Neun Thesen zum Zusammenhang von Klimaschutz und Demokratie

Nicht nur das Klima erhitzt sich, sondern auch die gesellschaftliche Stimmung. Rechtsextreme hetzen gegen Menschen, aber auch gegen Klimaschutz – und erfahren gleichzeitig wachsende Zustimmung. Damit stehen nicht nur Ökosysteme unter akutem Druck, sondern auch die Demokratie. Um Lösungen zu finden, müssen beide zusammengedacht werden.

Steffen Krenzer, Mehr Demokratie e.V.

Steffen Krenzer, Mehr Demokratie e.V.
Ein Mann mit mittellangen blonden Haaren, Bart und kariertem Hemd
Bild: Cordula Kropke

Konsequenter Klimaschutz kann nur gelingen, wenn die meisten mitmachen. Umfragen deuten an, dass Klimaschutz an sich weiterhin von einer breiten Mehrheit befürwortet wird. Sobald es konkret wird, treten aber oft Widerstände auf. Dies gilt bei Entscheidungen auf Bundesebene, wie beim „Heizungsgesetz“, ebenso wie bei kommunalen Vorhaben wie Windparks.

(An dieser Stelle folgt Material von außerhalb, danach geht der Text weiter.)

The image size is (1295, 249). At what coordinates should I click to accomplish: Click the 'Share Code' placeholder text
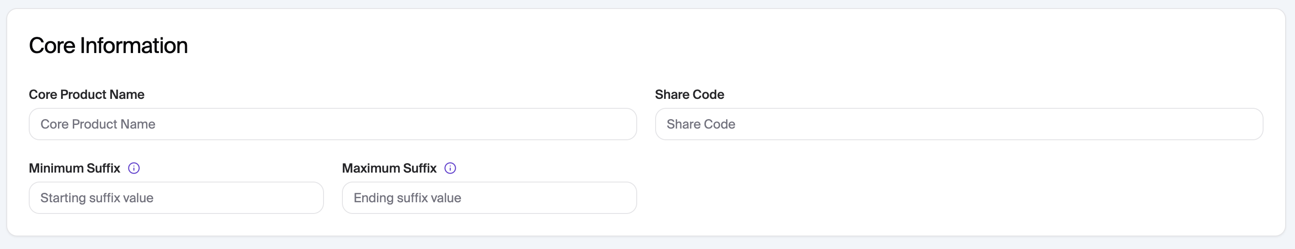point(701,124)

Angesichts der verzweifelten Warnungen der Wissenschaft vor dem Kollaps der Ökosysteme und unserer auf sie angewiesenen Zivilisation sollte konsequenter Klimaschutz eigentlich selbstverständlich sein – zumal er seit dem Verfassungsgerichtsurteil vom April 2021 grundgesetzlich geboten ist.    

Stattdessen verlieren mit Klimaschutz assoziierte Parteien und auch die Klimabewegung an Zustimmung, Menschen gehen gegen klimapolitische Maßnahmen auf die Straße (z. B. gegen die höhere Besteuerung von Agrardiesel), bestehende Beschlüsse werden aufgeweicht (z. B. verbindliche Sektorziele) und auch lokale Maßnahmen teilweise rückgängig gemacht (z. B. das neue Gießener Verkehrskonzept). Gleichzeitig drohen in diesem Jahr Rechtsextreme in Ländern und Kommunen an die Macht zu kommen, die neben menschenverachtenden Positionen und Plänen (Stichwort: „Remigration“) auch Skepsis gegenüber dem menschengemachten Klimawandel vertreten und Klimaschutz ablehnen.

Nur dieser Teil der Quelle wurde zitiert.